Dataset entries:
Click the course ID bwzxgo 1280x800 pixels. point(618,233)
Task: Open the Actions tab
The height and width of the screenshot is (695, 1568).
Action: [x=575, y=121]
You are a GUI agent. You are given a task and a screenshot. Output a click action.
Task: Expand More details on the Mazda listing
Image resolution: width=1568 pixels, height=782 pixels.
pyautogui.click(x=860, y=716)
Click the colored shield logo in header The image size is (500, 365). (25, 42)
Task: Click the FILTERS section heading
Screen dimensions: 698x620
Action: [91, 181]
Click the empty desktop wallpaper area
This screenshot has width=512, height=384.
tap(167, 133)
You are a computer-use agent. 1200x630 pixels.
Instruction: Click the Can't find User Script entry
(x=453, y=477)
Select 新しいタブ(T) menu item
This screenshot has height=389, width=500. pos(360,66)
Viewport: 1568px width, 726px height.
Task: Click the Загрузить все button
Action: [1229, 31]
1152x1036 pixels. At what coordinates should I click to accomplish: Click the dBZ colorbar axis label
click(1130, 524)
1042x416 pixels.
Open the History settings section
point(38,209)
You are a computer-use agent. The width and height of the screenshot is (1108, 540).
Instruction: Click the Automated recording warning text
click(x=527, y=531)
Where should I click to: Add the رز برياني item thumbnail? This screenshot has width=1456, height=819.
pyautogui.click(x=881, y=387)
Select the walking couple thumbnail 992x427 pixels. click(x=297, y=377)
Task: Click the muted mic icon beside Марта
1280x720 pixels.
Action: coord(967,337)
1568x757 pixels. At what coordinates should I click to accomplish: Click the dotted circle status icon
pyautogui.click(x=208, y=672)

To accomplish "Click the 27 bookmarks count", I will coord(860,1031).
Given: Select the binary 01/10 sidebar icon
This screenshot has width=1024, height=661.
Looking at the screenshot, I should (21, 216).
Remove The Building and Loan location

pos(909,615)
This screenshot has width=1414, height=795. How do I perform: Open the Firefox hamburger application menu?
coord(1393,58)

BRIEF: Without leaving anything out, transcribe the records above exactly.

EXERCISE RESPONSE:
Click the course ID bwzxgo 1280x800 pixels. point(618,233)
Task: Open the Actions tab
The height and width of the screenshot is (695, 1568).
Action: [x=575, y=121]
You are a GUI agent. You are given a task and a screenshot. Output a click action.
Task: Expand More details on the Mazda listing
Image resolution: width=1568 pixels, height=782 pixels.
pyautogui.click(x=860, y=716)
Click the colored shield logo in header The image size is (500, 365). (25, 42)
Task: Click the FILTERS section heading
Screen dimensions: 698x620
Action: [91, 181]
Click the empty desktop wallpaper area
This screenshot has width=512, height=384.
tap(167, 133)
You are a computer-use agent. 1200x630 pixels.
Instruction: Click the Can't find User Script entry
(x=453, y=477)
Select 新しいタブ(T) menu item
This screenshot has height=389, width=500. pos(360,66)
Viewport: 1568px width, 726px height.
Task: Click the Загрузить все button
Action: [1229, 31]
1152x1036 pixels. At what coordinates should I click to accomplish: Click the dBZ colorbar axis label
click(1130, 524)
1042x416 pixels.
Open the History settings section
point(38,209)
You are a computer-use agent. The width and height of the screenshot is (1108, 540).
Instruction: Click the Automated recording warning text
click(x=527, y=531)
Where should I click to: Add the رز برياني item thumbnail? This screenshot has width=1456, height=819.
pyautogui.click(x=881, y=387)
Select the walking couple thumbnail 992x427 pixels. click(x=297, y=377)
Task: Click the muted mic icon beside Марта
1280x720 pixels.
Action: coord(967,337)
1568x757 pixels. At what coordinates should I click to accomplish: Click the dotted circle status icon
pyautogui.click(x=208, y=672)

To accomplish "Click the 27 bookmarks count", I will coord(860,1031).
Given: Select the binary 01/10 sidebar icon
This screenshot has width=1024, height=661.
Looking at the screenshot, I should (21, 216).
Remove The Building and Loan location

pos(909,615)
This screenshot has width=1414, height=795. How do I perform: Open the Firefox hamburger application menu?
coord(1393,58)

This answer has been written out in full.